When he read the diary, he saw that it was so good he decided to get it published. This was so people could buy the diary as a book, read it and know what it was like to be together, apart from everyone, and frightened about being caught. He had, however, one dilemma or difficulty. Part of the story that Anne told was very similar to Juliet’s. While she was in hiding, she fell in love, briefly, with a boy who was there, and she wrote about it. Mr. Frank must have wondered about this. It was very true to how human beings are, even young human beings. In the end Mr. Frank decided to keep some of her diary describing Peter, the boy, but ‘cut’ some parts where his daughter, Anne, described personal feelings.

In Shakespeare’s play, Romeo and Juliet, Juliet is very ‘vocal’ or expressive about her feelings of love:

“Oh Romeo, Romeo,” she says to the night sky, thinking she is alone (but Romeo is listening secretly in the garden below) “wherefore art thou Romeo?” (meaning “why are you Romeo?” because she wishes he did not have that name because it is the name of her father’s enemy!) She also describes her love to him, describing it as if it is as big as the sea: “My bounty is as boundless as the sea, my love as deep. The more I have, the more I give to thee, for both are infinite.” Much of Romeo and Juliet is about when it is ‘safe’ to express your feelings and when it is not so safe.

Romeo and Juliet’s families were certainly mistaken in being argumentative or ‘feuding’ families as they ended up with the deaths of their two children. They regretted what happened very much. Mr. Frank was a very good man, but was he right to cut how Anne Frank felt about personal things? What do you think?
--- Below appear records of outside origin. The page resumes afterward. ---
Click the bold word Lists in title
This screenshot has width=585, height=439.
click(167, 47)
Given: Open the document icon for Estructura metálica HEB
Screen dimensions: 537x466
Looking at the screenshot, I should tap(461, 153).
Whether you are a boy or a girl, imagine you have written a diary with your most private thoughts included. Imagine your parent, or someone who looks after you, deciding to publish your diary when you died. Would you be angry or pleased if they had taken something away? Write down what you would say to that person and draw a picture of how you would feel about it (the picture could be of people or a pattern expressing how you would feel).

Write down and draw a picture of anything that you have felt while reading about Romeo, Juliet and/or Anne Frank either here or elsewhere.